Work to be completed
Restate the entire listing word for word.

Dataset extract

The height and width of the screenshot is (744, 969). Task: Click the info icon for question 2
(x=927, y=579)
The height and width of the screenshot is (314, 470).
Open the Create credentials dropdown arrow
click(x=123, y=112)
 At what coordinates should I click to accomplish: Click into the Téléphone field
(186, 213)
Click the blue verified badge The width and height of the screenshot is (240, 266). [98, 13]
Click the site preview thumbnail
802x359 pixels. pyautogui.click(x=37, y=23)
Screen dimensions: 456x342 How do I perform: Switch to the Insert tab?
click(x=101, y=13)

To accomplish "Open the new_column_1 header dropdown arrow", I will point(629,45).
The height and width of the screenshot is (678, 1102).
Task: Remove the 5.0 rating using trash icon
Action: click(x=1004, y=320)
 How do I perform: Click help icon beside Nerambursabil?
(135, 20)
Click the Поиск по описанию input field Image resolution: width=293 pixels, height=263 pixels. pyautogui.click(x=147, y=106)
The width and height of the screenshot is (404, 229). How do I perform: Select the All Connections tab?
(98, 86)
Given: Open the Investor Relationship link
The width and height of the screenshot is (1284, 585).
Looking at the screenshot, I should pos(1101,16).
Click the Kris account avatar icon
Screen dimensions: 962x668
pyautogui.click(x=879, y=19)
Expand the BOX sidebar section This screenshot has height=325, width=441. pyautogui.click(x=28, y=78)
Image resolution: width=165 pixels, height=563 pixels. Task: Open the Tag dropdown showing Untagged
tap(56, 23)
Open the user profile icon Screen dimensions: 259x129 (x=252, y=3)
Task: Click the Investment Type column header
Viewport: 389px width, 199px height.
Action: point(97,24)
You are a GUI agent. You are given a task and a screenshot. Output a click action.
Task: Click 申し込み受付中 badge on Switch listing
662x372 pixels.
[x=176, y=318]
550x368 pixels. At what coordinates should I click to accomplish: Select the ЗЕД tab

Answer to the exercise
The height and width of the screenshot is (744, 969). Task: Click the info icon for question 2
(x=927, y=579)
The height and width of the screenshot is (314, 470).
Open the Create credentials dropdown arrow
click(x=123, y=112)
 At what coordinates should I click to accomplish: Click into the Téléphone field
(186, 213)
Click the blue verified badge The width and height of the screenshot is (240, 266). [98, 13]
Click the site preview thumbnail
802x359 pixels. pyautogui.click(x=37, y=23)
Screen dimensions: 456x342 How do I perform: Switch to the Insert tab?
click(x=101, y=13)

To accomplish "Open the new_column_1 header dropdown arrow", I will point(629,45).
The height and width of the screenshot is (678, 1102).
Task: Remove the 5.0 rating using trash icon
Action: click(x=1004, y=320)
 How do I perform: Click help icon beside Nerambursabil?
(135, 20)
Click the Поиск по описанию input field Image resolution: width=293 pixels, height=263 pixels. pyautogui.click(x=147, y=106)
The width and height of the screenshot is (404, 229). How do I perform: Select the All Connections tab?
(98, 86)
Given: Open the Investor Relationship link
The width and height of the screenshot is (1284, 585).
Looking at the screenshot, I should pos(1101,16).
Click the Kris account avatar icon
Screen dimensions: 962x668
pyautogui.click(x=879, y=19)
Expand the BOX sidebar section This screenshot has height=325, width=441. pyautogui.click(x=28, y=78)
Image resolution: width=165 pixels, height=563 pixels. Task: Open the Tag dropdown showing Untagged
tap(56, 23)
Open the user profile icon Screen dimensions: 259x129 (x=252, y=3)
Task: Click the Investment Type column header
Viewport: 389px width, 199px height.
Action: point(97,24)
You are a GUI agent. You are given a task and a screenshot. Output a click action.
Task: Click 申し込み受付中 badge on Switch listing
662x372 pixels.
[x=176, y=318]
550x368 pixels. At what coordinates should I click to accomplish: Select the ЗЕД tab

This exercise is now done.